Triage plans and their associated metrics and baselines should be designed by the same groups who are asked to respond when there's a meltdown: the operations staff, network designers, server and middleware staff, developers, security staff, system architects, and any external experts who might be called in.
The tools for taking measurements are readily available from many vendors, and many tools are embedded in devices and systems that enterprises already own. For example, all Cisco routers contain Cisco's IP-SLA measurement tools, and F5 load balancers contain extensive test tools to evaluate server performance. There are also worldwide services, such as those from Gomez and Keynote, to test systems that provide services accessible from the public Web.
Within the enterprise's systems, it's important that test tools are familiar, that all passwords are known, and that the tools are easily connected to appropriate test points. It's a real time-waster when a test "spanning port" is difficult to configure or, worse, already has a cable plugged into it. (What happens if that cable is disconnected to allow attachment of a test device? What other thing will fail?) Vendors such as Apcon provide complex patching switches for testing; simpler multi-port taps are also available.
Be sure that applications log all errors they encounter, and that the log messages contain accurate time stamps and transaction identification information. Tools such as Splunk can be used to scan logs quickly to find possible indications of the reason for system failure. Poor handling of intermittent connection failure is a very common cause of system failure (for example, the system may freeze with one end thinking that a connection is up while the other end thinks it is down); how will that situation be detected and reset?

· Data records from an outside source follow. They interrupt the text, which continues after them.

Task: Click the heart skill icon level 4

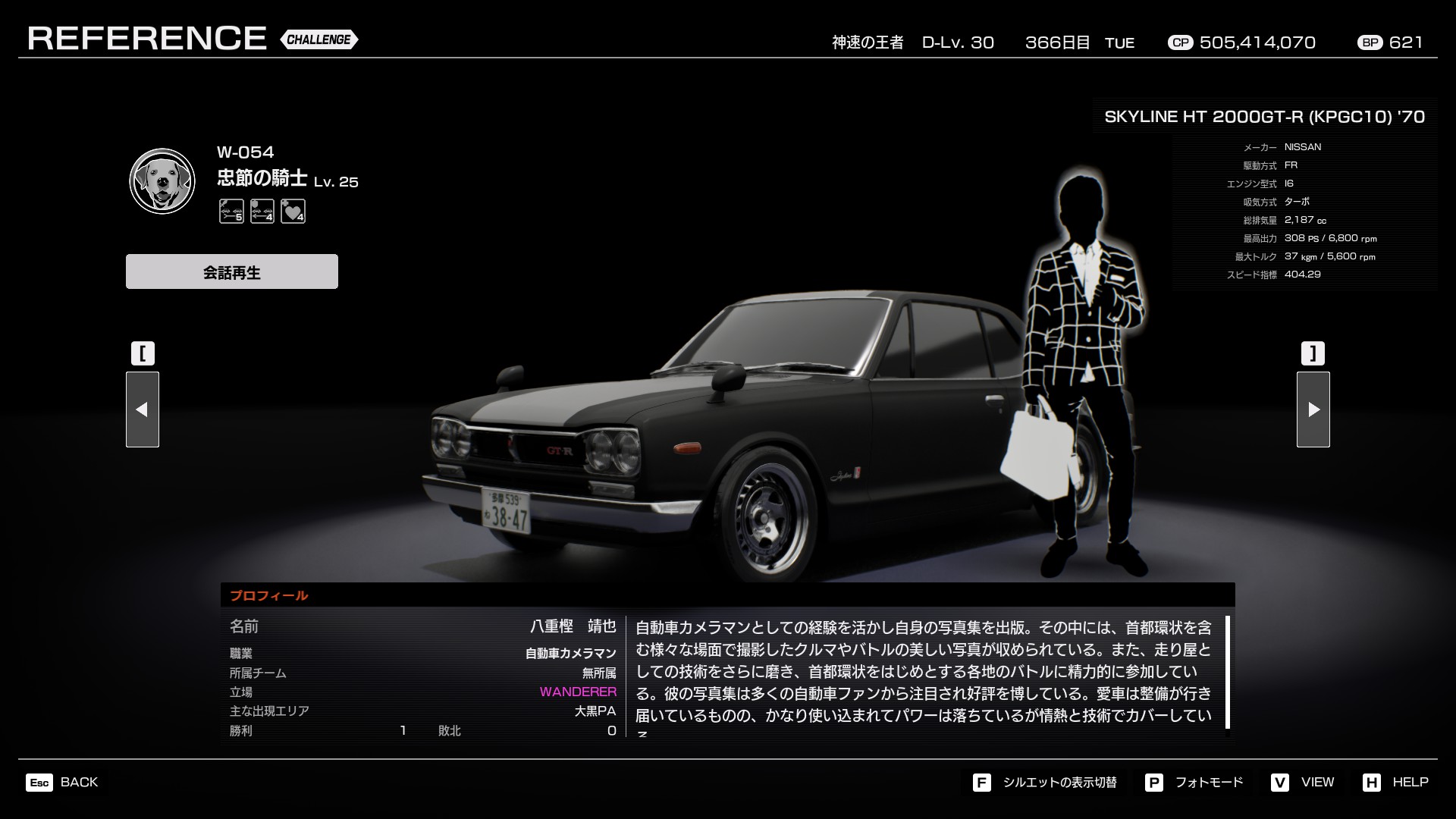Action: coord(293,211)
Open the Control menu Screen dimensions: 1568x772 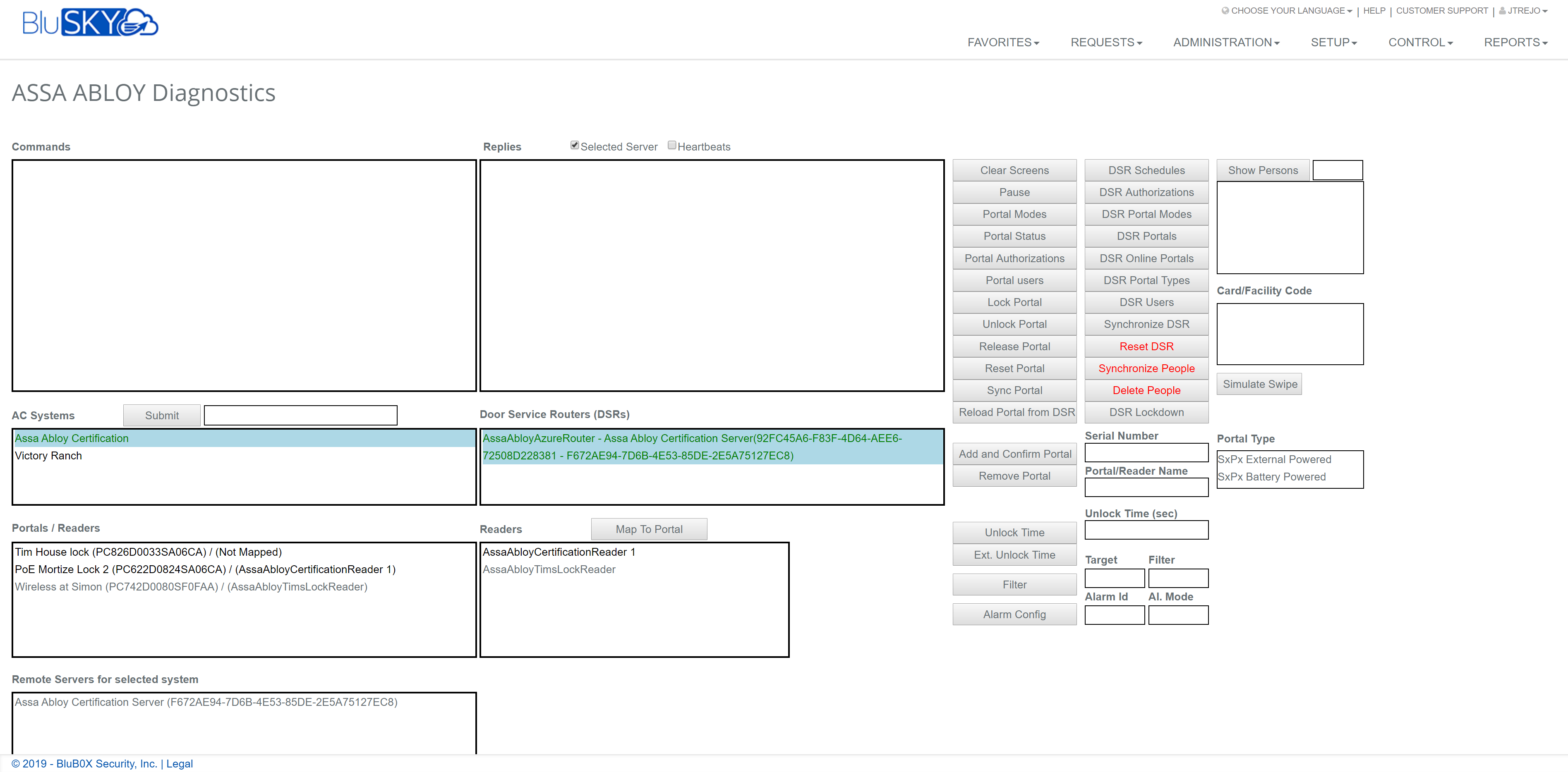click(x=1420, y=43)
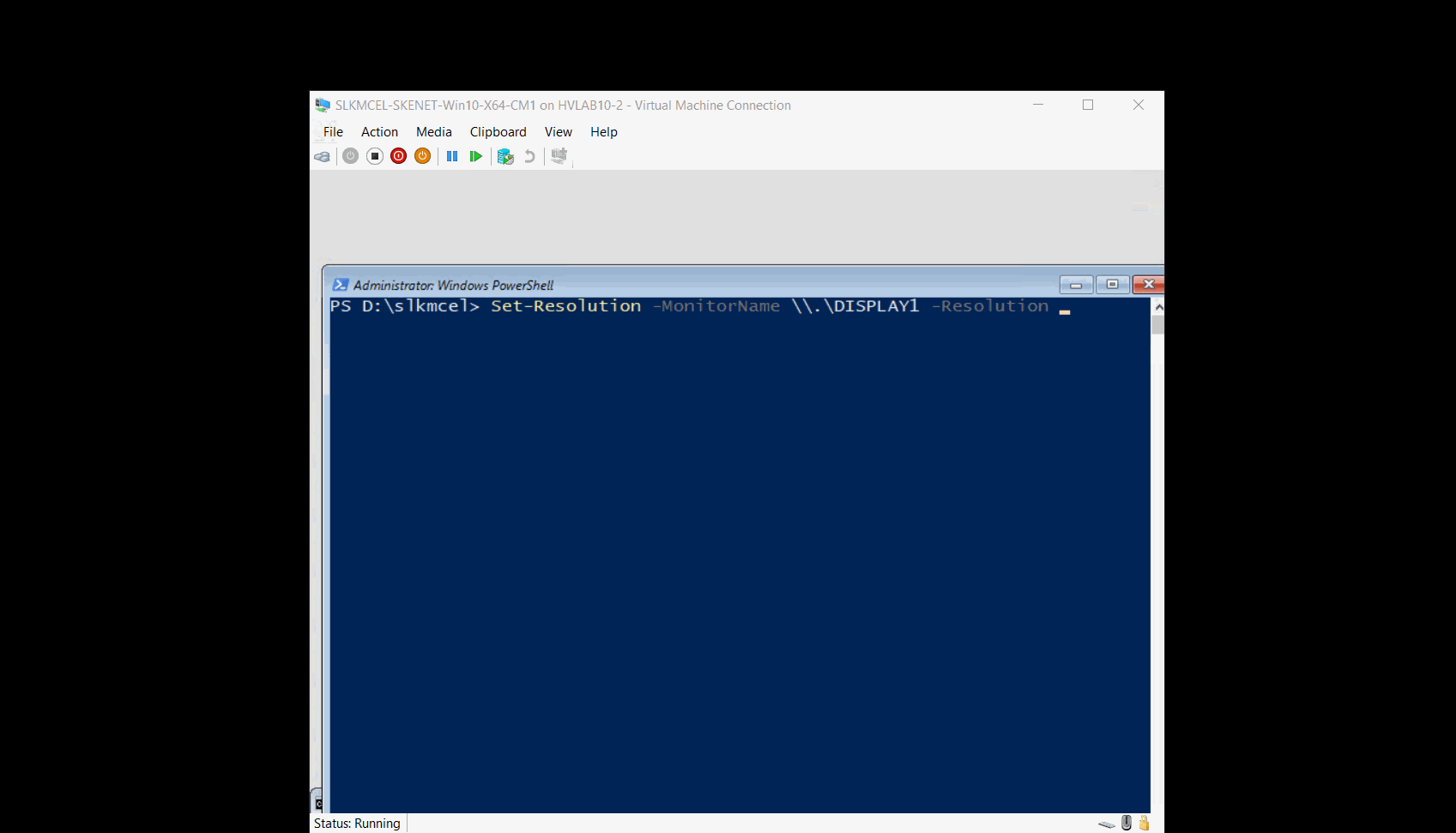Pause the running virtual machine
This screenshot has width=1456, height=833.
(x=452, y=156)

Because it's almost impossible to reproduce a modern multi-server, network-based production system in a test lab, and because it's usually the subtleties of the production environment that are causing a complex incident, system managers must expect that programmers will appear in their operations center. Those programmers will be trying to trace an individual transaction through a maze of equipment and network paths. (In effect, the network is the backplane of a huge multi-server computer system.) Presenting them with simple protocol traces isn't an efficient solution.
Dye tracing, which can follow an individual transaction through multiple servers, is often worth the cost of installation and the additional overhead, because it gives programmers a familiar diagnostic environment. They can watch each program call, its timings, and its parameters, as if the entire process were contained within a single server. Examples of these tools are CA's Introscope Transaction Tracer, HP's Transaction Analyzer, Quest Software's PerformaSure, IBM Tivoli's Composite Applications Manager and Symphoniq's TrueVue.
Simple metrics and procedures can detect and categorise ("triage") many performance incidents to assist in rapid service restoration, while complex incidents can be handled by specialised tools, such as dye-tracers, and pre-planned management strategies under the supervision of a trained crisis manager. In some complex cases, the assistance of external experts who are already familiar with the system is invaluable. These experts should help design the triage metrics and the diagnostic tools -- then be placed on retainer to await problems that require their aid.